## Exercise requirements:
Which lines of the records below contain the word "checkbox"? Pick out each one and copy it in full.

++++ Input data

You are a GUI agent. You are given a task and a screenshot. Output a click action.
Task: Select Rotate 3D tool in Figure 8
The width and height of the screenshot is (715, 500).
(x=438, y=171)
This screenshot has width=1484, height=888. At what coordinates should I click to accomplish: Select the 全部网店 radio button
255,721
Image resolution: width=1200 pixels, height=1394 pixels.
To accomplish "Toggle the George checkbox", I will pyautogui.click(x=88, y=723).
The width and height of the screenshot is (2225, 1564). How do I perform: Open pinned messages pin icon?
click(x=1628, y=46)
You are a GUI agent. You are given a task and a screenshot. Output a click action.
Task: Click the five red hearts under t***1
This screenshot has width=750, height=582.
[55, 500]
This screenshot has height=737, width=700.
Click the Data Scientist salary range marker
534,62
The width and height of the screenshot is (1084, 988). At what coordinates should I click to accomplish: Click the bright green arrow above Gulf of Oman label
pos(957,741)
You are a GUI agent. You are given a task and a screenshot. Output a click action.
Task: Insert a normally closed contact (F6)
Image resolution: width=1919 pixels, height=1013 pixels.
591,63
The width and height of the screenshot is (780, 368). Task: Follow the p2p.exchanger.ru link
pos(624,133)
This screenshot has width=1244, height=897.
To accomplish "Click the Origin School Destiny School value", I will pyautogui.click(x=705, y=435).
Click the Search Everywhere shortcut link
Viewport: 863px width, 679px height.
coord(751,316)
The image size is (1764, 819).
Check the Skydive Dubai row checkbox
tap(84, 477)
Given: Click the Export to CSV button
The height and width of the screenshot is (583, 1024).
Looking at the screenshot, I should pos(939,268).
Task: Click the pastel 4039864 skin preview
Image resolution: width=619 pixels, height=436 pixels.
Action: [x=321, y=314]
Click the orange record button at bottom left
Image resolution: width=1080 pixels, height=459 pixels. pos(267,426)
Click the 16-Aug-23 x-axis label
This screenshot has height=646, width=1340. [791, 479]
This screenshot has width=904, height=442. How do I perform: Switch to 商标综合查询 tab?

++++++++

## Task answer:
To accomplish "Toggle the George checkbox", I will pyautogui.click(x=88, y=723).
Check the Skydive Dubai row checkbox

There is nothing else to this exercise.